--- START ---
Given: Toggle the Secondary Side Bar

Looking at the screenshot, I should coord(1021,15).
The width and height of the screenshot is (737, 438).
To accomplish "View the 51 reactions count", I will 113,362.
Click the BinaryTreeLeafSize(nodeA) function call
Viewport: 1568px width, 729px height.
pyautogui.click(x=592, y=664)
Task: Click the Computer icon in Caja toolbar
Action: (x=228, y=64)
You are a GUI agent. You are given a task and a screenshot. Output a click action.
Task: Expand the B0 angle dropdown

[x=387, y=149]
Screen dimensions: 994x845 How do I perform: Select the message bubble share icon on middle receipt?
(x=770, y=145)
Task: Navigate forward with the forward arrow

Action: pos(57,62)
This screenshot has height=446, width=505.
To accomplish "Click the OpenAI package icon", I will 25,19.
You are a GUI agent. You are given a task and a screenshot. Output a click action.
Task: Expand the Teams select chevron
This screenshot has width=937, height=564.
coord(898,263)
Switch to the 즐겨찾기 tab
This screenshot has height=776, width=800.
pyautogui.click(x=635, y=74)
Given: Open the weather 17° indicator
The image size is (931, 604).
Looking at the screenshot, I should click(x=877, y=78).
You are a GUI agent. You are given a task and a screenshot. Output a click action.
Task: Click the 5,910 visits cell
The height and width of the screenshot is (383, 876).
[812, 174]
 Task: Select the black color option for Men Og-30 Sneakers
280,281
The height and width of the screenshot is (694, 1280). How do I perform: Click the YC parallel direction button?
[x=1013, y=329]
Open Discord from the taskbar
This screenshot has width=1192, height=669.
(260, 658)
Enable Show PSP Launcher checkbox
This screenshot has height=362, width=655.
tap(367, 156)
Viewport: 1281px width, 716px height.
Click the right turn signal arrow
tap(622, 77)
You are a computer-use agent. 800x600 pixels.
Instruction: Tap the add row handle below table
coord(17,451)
--- END ---
# [PROBLEM DESCRIPTION]
Give the data again, exactly as it stands.

# [OUTPUT OF THE EXERCISE]
Given: Toggle the Secondary Side Bar

Looking at the screenshot, I should coord(1021,15).
The width and height of the screenshot is (737, 438).
To accomplish "View the 51 reactions count", I will 113,362.
Click the BinaryTreeLeafSize(nodeA) function call
Viewport: 1568px width, 729px height.
pyautogui.click(x=592, y=664)
Task: Click the Computer icon in Caja toolbar
Action: (x=228, y=64)
You are a GUI agent. You are given a task and a screenshot. Output a click action.
Task: Expand the B0 angle dropdown

[x=387, y=149]
Screen dimensions: 994x845 How do I perform: Select the message bubble share icon on middle receipt?
(x=770, y=145)
Task: Navigate forward with the forward arrow

Action: pos(57,62)
This screenshot has height=446, width=505.
To accomplish "Click the OpenAI package icon", I will 25,19.
You are a GUI agent. You are given a task and a screenshot. Output a click action.
Task: Expand the Teams select chevron
This screenshot has width=937, height=564.
coord(898,263)
Switch to the 즐겨찾기 tab
This screenshot has height=776, width=800.
pyautogui.click(x=635, y=74)
Given: Open the weather 17° indicator
The image size is (931, 604).
Looking at the screenshot, I should click(x=877, y=78).
You are a GUI agent. You are given a task and a screenshot. Output a click action.
Task: Click the 5,910 visits cell
The height and width of the screenshot is (383, 876).
[812, 174]
 Task: Select the black color option for Men Og-30 Sneakers
280,281
The height and width of the screenshot is (694, 1280). How do I perform: Click the YC parallel direction button?
[x=1013, y=329]
Open Discord from the taskbar
This screenshot has width=1192, height=669.
(260, 658)
Enable Show PSP Launcher checkbox
This screenshot has height=362, width=655.
tap(367, 156)
Viewport: 1281px width, 716px height.
Click the right turn signal arrow
tap(622, 77)
You are a computer-use agent. 800x600 pixels.
Instruction: Tap the add row handle below table
coord(17,451)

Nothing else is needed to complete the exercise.